DOCUMENT TEXT:
Fray Paolo founded the Pilgrim Brothers of St. Francis in June 1987. Aside from governing this monastic order, he runs a cultural network of 17 organizations/institutions; serves as resource person and facilitator for the speakers’ bureau of the National Commission on Culture and the Arts (NCCA) and of cultural groups; and is a consultant to a number of nongovernment organizations.

He is also a poet-playwright who writes in three Philippine languages and four international languages, and whose works have been published in French, German, Japanese, Korean and English. During martial law in the Philippines, he directed the Institute of Dramatic Arts (IDA)  of the Diocese of Calbayog-Catbalogan in Samar, his home province.

 “The resistance moved across Mindoro province to Samar, and priests were at the forefront of the fight against Ferdinand Marcos, something which is hardly remembered now, “Fray Paolo said during the public lecture at ISA.

He also remembers how the people stood between the military and the theater workers he had trained for social action, adding, “And so, we continue education through the arts and theater.” 

Fray Paolo remains a community organizer, a researcher, a singer and instrumentalist (for a  time in jazz pubs in Japan, where he had to stay during martial law), a visual artist, a master artist in jewelry which he has taught to women and youth, an editor and publisher of books and journals, and a director of theater workshops and of seminars on strategic  cultural planning and management.

He was a classmate of Angeles Ureta, moderator of this particular public lecture of ISA, at a  course offered at the Asian Institute of Management (AIM) on the topic “Managing the Arts”. He was  introduced to ISA by Ms. Ureta, recalled Fr. Rico Ponce, O. Carm. ISA Executive and Academic Director.

“God never runs out of people of wisdom to be with us in our journey,” said Fr. Ponce  in awarding Fray Paolo a plaque of appreciation and in alluding to the journey of people, institutions, communities and cultures on the local, national and international levels  – a journey which Fray Paolo and the Pilgrims Brothers of St. Francis have vowed to accompany.

“There is a witnessing in being transient and pilgrim,” said Fray Paolo about being urged b in his youth to go to Brazil and teach the Indians: “No one is permanent here.”

RAW DATA:

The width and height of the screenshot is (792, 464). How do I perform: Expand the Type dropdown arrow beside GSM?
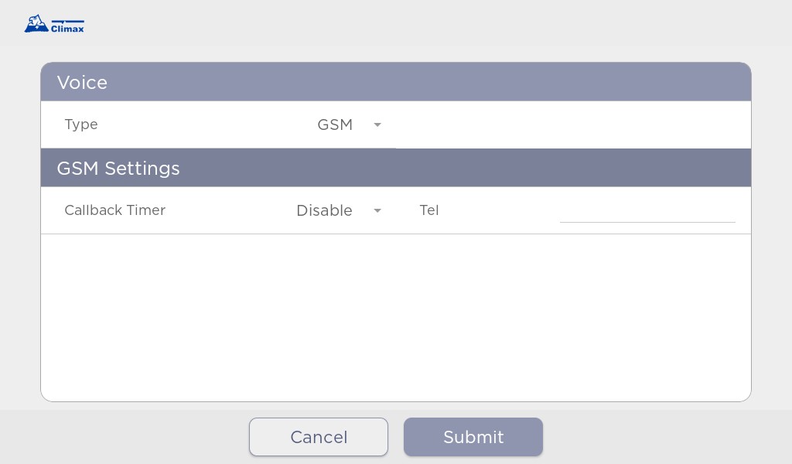coord(377,125)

TASK BRIEF:
According to the profile of Fray Paolo, when did he found the Pilgrim Brothers of St. Francis?

FULL SOLUTION:
June 1987